Exercise directions
Which lines of the records contain the string "number"? Pick out each of those lines and copy it in full, treating uppercase and lowercase as different.

Text and element pointing records

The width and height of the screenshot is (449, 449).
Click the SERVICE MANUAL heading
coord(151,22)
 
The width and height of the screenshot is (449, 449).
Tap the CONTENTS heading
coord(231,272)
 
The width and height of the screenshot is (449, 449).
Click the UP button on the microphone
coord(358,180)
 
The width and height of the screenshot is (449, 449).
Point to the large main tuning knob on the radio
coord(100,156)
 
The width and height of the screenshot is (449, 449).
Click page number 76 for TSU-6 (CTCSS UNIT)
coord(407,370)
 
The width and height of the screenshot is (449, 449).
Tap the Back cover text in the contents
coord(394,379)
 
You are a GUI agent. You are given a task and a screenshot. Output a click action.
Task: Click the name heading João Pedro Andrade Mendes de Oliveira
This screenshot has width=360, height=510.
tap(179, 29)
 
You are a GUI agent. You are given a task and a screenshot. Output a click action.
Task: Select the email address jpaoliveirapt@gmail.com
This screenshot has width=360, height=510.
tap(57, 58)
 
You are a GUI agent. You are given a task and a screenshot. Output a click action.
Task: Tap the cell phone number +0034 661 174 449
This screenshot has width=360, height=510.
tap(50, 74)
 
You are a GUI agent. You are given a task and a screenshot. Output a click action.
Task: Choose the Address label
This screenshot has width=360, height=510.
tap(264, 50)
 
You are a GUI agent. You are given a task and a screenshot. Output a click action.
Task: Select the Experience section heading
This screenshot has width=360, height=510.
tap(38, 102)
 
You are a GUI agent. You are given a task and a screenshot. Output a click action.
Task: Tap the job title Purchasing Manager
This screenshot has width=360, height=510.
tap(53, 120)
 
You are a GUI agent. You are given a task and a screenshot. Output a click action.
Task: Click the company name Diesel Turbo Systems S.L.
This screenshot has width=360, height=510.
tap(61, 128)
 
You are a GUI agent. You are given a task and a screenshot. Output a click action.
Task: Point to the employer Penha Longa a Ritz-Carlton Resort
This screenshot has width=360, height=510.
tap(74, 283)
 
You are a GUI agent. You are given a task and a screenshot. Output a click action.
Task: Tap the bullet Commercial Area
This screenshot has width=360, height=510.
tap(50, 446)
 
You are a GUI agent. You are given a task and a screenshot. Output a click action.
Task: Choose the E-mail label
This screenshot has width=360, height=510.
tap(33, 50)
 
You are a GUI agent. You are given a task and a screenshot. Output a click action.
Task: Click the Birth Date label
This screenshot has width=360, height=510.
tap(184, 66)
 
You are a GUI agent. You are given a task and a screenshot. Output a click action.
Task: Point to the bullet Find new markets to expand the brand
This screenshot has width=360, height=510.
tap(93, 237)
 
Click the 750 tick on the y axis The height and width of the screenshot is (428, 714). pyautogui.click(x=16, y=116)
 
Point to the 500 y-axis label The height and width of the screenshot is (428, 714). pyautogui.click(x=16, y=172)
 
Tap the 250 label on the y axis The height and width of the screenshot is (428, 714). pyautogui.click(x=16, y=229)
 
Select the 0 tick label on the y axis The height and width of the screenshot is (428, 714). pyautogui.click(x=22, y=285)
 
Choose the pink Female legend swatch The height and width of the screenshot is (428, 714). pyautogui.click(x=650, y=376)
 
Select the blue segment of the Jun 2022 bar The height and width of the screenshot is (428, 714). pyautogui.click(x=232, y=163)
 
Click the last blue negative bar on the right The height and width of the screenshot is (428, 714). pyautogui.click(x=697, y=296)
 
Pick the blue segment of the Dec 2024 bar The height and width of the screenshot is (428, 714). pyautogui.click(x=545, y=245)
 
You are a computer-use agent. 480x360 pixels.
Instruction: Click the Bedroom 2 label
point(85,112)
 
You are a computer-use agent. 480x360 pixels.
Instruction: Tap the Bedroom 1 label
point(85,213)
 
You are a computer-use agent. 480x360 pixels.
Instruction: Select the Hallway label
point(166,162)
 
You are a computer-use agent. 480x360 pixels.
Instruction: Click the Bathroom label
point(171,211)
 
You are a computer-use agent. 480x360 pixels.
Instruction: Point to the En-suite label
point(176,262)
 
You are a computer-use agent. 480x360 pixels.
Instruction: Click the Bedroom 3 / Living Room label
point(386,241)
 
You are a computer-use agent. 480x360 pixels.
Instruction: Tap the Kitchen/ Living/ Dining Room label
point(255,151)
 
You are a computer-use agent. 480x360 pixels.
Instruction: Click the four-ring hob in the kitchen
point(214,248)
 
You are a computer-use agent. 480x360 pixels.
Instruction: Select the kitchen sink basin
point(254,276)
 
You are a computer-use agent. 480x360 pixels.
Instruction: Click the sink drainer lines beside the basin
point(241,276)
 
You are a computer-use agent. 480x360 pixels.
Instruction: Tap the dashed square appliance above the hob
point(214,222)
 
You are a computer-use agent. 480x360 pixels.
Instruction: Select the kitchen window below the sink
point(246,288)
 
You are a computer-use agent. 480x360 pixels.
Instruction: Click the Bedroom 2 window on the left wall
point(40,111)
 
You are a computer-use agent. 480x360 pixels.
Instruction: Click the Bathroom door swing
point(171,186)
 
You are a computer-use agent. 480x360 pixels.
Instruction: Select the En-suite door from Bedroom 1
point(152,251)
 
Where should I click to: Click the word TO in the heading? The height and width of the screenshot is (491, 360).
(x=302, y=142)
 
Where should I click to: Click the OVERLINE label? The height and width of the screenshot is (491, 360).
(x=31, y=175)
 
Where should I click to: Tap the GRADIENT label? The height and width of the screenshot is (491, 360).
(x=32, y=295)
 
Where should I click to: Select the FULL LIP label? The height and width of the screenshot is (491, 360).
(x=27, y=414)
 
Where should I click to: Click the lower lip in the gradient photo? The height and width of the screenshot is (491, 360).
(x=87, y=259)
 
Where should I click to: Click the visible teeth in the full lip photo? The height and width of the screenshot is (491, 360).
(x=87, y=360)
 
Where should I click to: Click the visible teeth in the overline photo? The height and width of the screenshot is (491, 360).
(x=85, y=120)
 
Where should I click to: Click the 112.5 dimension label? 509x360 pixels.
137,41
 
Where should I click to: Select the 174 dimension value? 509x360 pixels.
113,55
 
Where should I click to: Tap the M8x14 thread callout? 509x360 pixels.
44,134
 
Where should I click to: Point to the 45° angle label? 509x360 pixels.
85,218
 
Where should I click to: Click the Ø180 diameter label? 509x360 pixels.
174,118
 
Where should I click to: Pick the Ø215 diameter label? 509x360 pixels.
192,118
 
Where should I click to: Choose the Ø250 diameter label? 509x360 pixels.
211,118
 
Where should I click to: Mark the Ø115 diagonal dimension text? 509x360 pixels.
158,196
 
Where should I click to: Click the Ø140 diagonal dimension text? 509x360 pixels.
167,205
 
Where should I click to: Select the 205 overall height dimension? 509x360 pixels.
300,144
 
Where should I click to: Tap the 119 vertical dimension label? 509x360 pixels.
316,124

The answer
Click page number 76 for TSU-6 (CTCSS UNIT)
Task: Tap the cell phone number +0034 661 174 449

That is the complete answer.